Ottawa's new, improved mantra: 'productivity'

Cabinet sees future prosperity threatened, writes GORDON PITTS in the first of a three-part series

By GORDON PITTS

The Globe & Mail – Monday, October 3, 2005 Page B1

Ralph Goodale was hot to trot about productivity as he strode into a cabinet meeting in late June.

The federal Finance Minister figured he had the big idea to drive his next budget. More critically, he was determined to turn around Canada's mediocre productivity performance that threatened future prosperity.

Yet some ministers around the table were wary of the word "productivity," which usually means output per working hour but is often equated with lost jobs through mechanization. Then, one of Mr. Goodale's colleagues spoke up. David Emerson, the Industry Minister and a former senior forestry executive, had seen the B.C. lumber industry go from a basket case to one of Canada's productivity stalwarts.

He explained that productivity is more than producing more widgets, or board feet, an hour.
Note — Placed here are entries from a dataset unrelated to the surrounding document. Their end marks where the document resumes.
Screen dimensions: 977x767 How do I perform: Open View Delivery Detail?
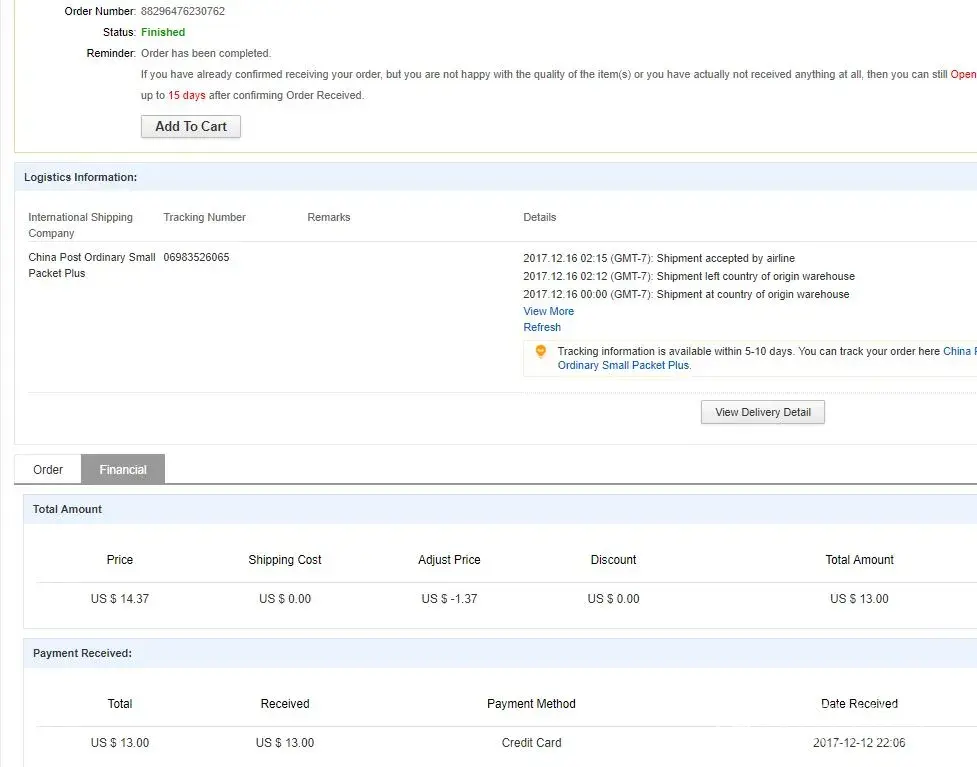[762, 412]
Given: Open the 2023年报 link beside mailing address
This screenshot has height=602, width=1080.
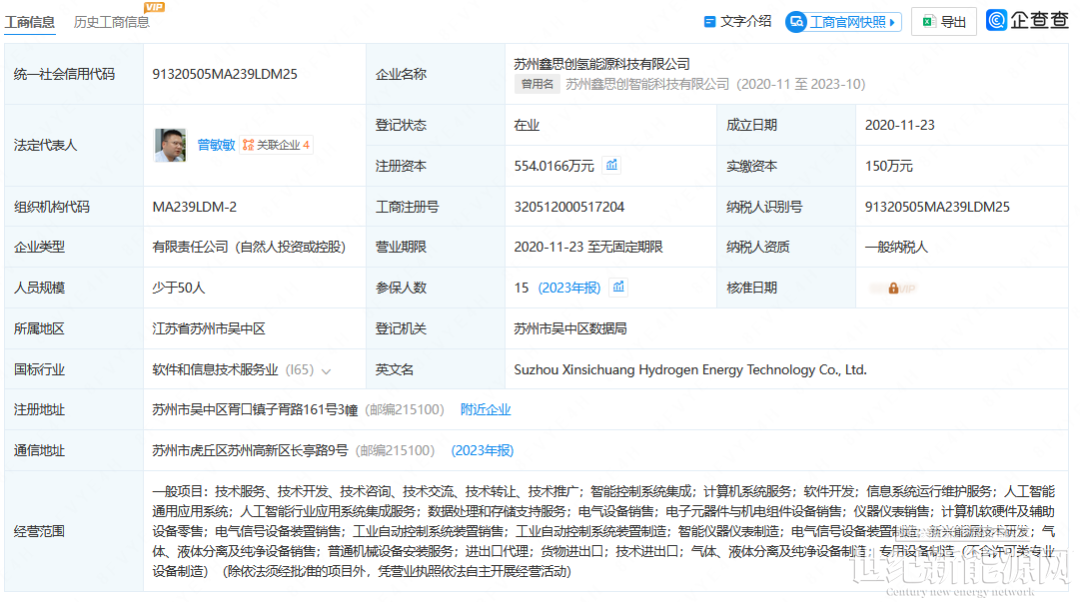Looking at the screenshot, I should (x=482, y=451).
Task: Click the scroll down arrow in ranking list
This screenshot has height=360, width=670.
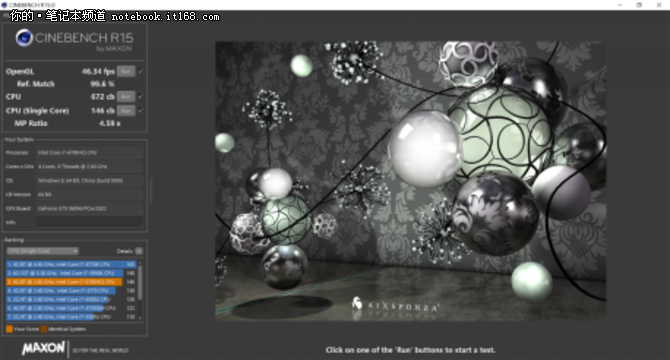Action: (140, 318)

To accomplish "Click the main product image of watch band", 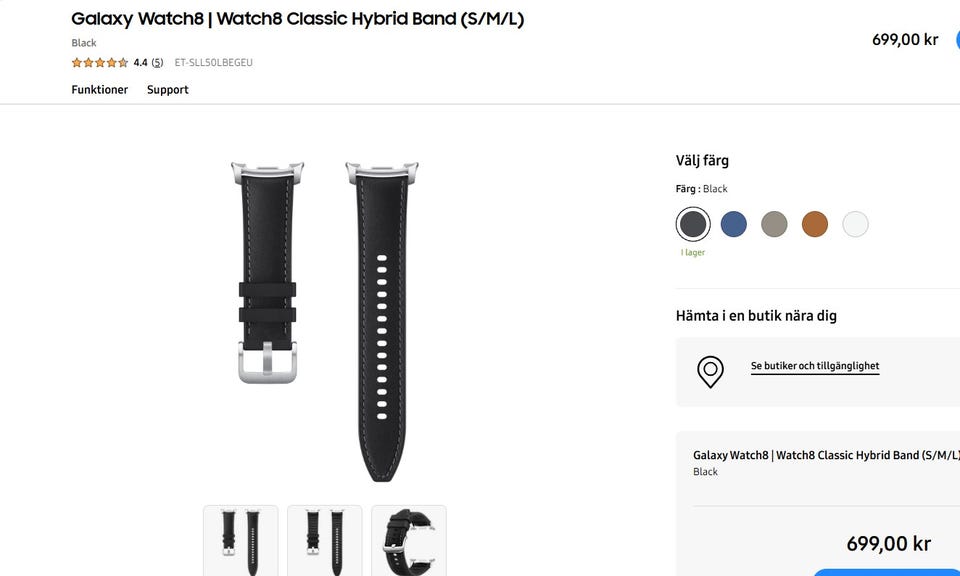I will tap(324, 321).
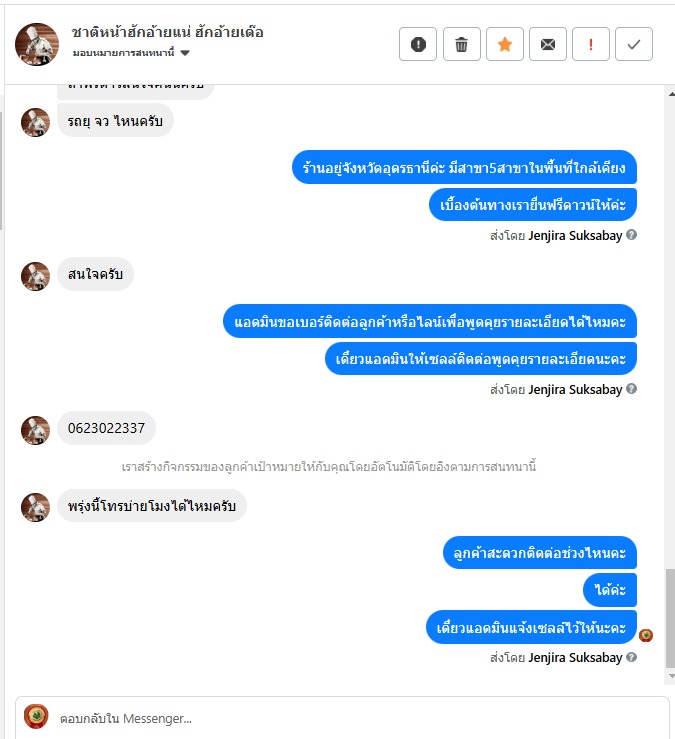Image resolution: width=675 pixels, height=739 pixels.
Task: Flag conversation with red exclamation button
Action: [x=591, y=44]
It means better employee skills, spreading innovation and generating value in an unforgiving world economy.

Mr. Emerson's colleagues got onside, but the cabinet debate defined the political challenge as the Liberal government tries to raise productivity from a cliché to a cause in the build-up to Mr. Goodale's "productivity budget" of early next year.

Beyond the political sales pitch, this is an issue whose time has come if Canada is to survive as an economic power, cope with the challenges of China and India, and maintain its living standards.
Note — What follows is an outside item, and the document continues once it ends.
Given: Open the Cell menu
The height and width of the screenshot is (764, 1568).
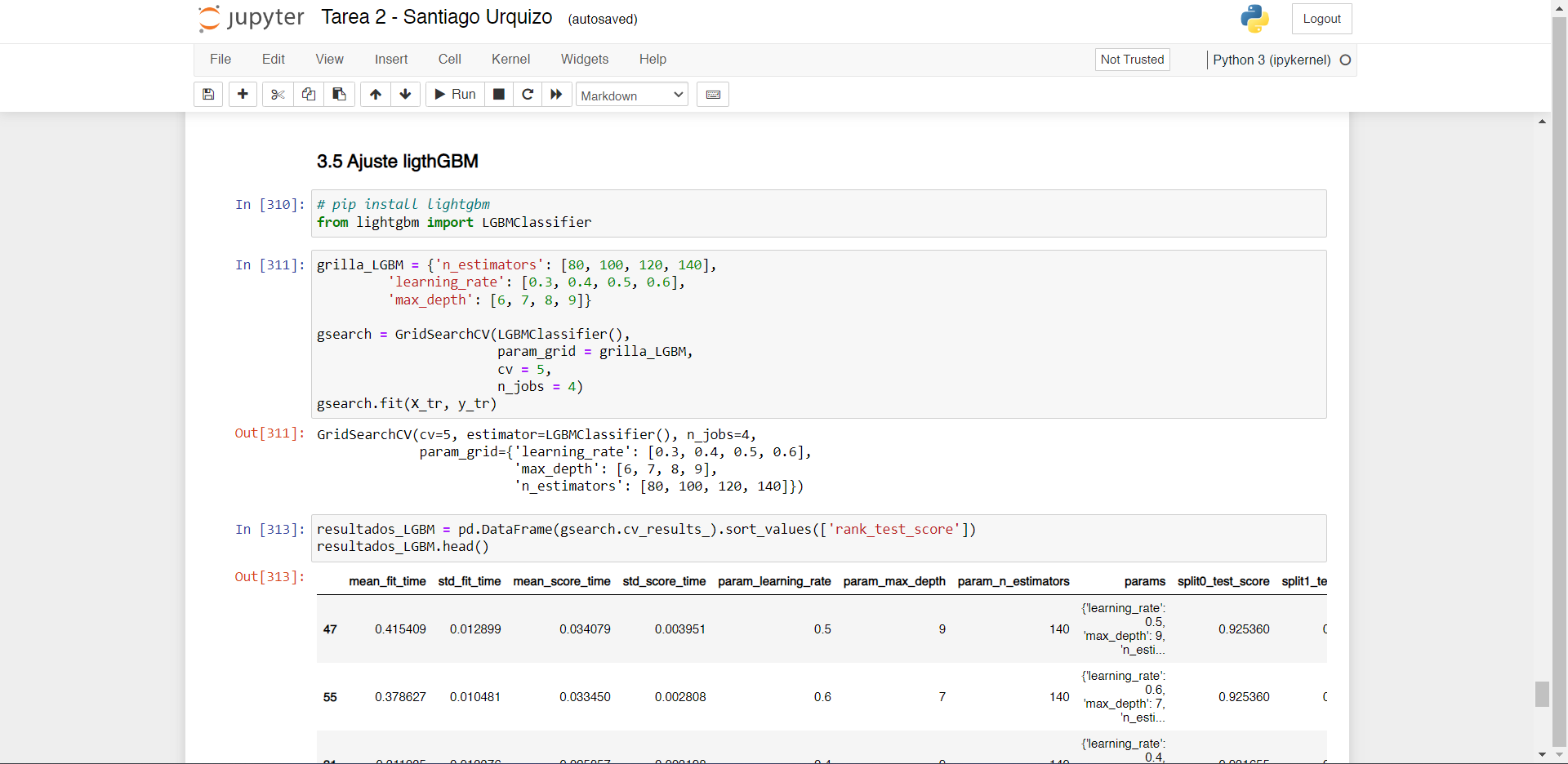Looking at the screenshot, I should [x=449, y=59].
But Mr. Emerson acknowledges that the cabinet is still groping for a way to articulate the dry academic concept. "We are looking for a way to describe it that is not phony and doesn't frighten people."
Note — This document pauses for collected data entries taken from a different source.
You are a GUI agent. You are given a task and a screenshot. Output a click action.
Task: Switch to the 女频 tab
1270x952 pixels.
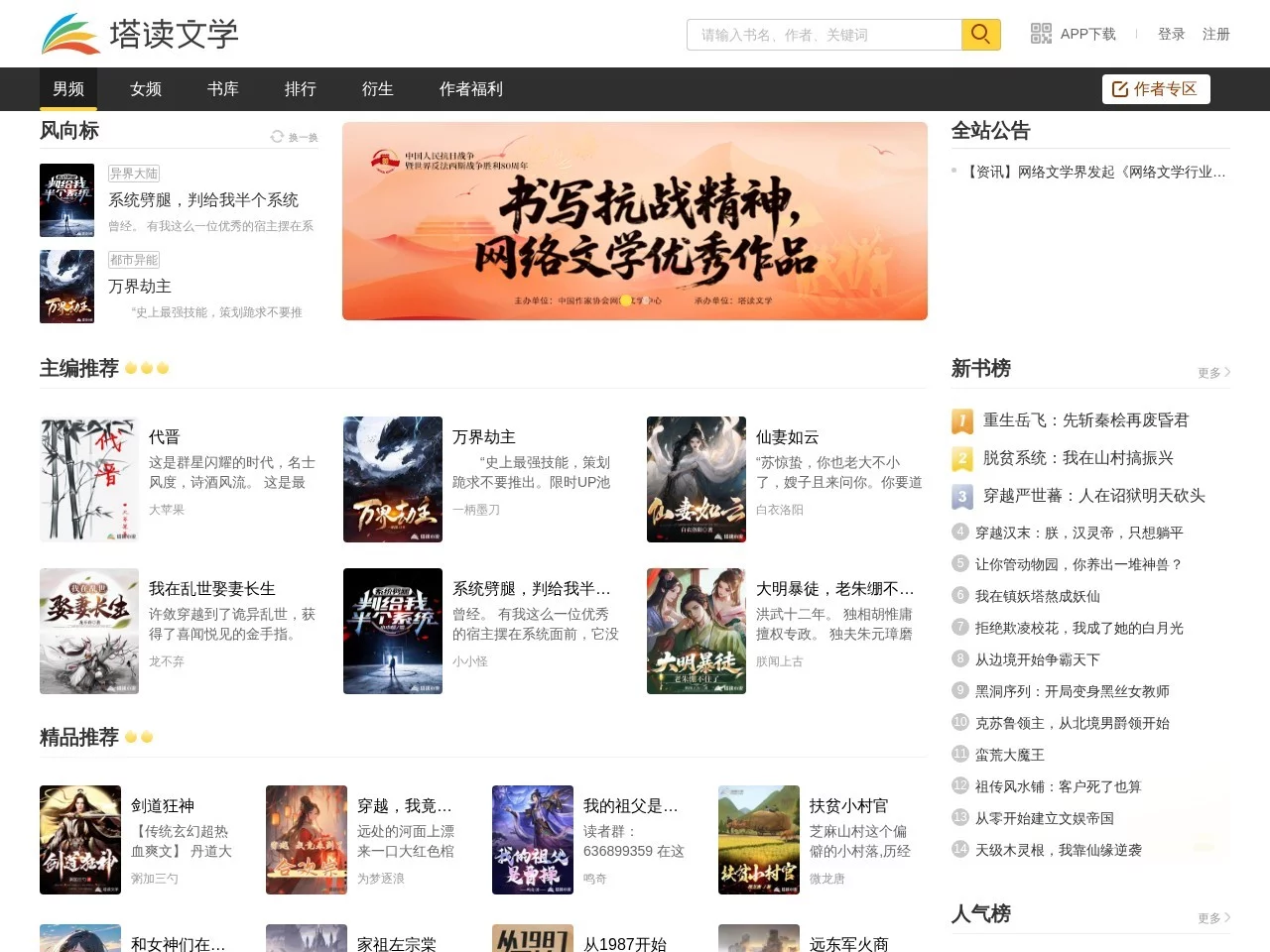145,89
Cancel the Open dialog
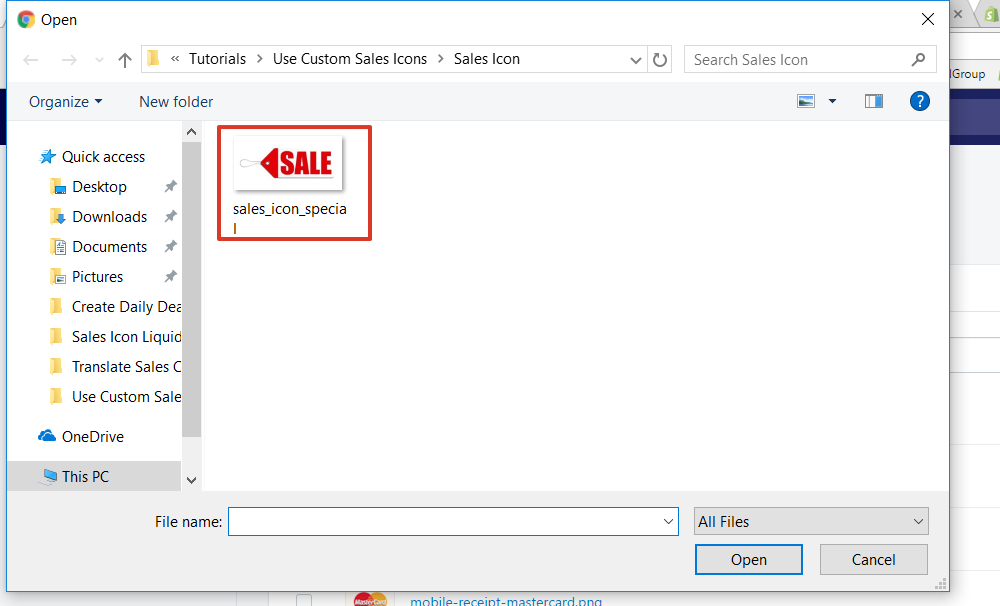 (x=873, y=559)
For many economists, the most frightening aspect is that Canada's productivity showing has been a bust over the past five years. Last month, Statistics Canada said labour productivity -- measured as real gross domestic product per hour worked -- was stagnant in the second quarter, continuing its flat performance of the past two years. The U.S. growth rate was an insipid 0.1 per cent, but that followed five quarters of strong increases.

In fact, the widening productivity gap with the United States is a trend that troubles and baffles policy makers. It touches hot-button issues such as comparative tax levels, education standards, the spread of innovation and managerial moxie.

If it does not narrow, Canada will keep slipping behind its southern neighbour in standard of living, thus imperilling our relative ability to invest in health, education, the environment and a range of good things. Productivity is no silver bullet, but in a mature industrial economy with a skilled work force, it is essential if people are to be offered choices.

"Productivity is our economic destiny," argues Andrew Sharpe, executive director for the Centre for the Study of Living Standards (CSLS), a think tank for which productivity is a core research area.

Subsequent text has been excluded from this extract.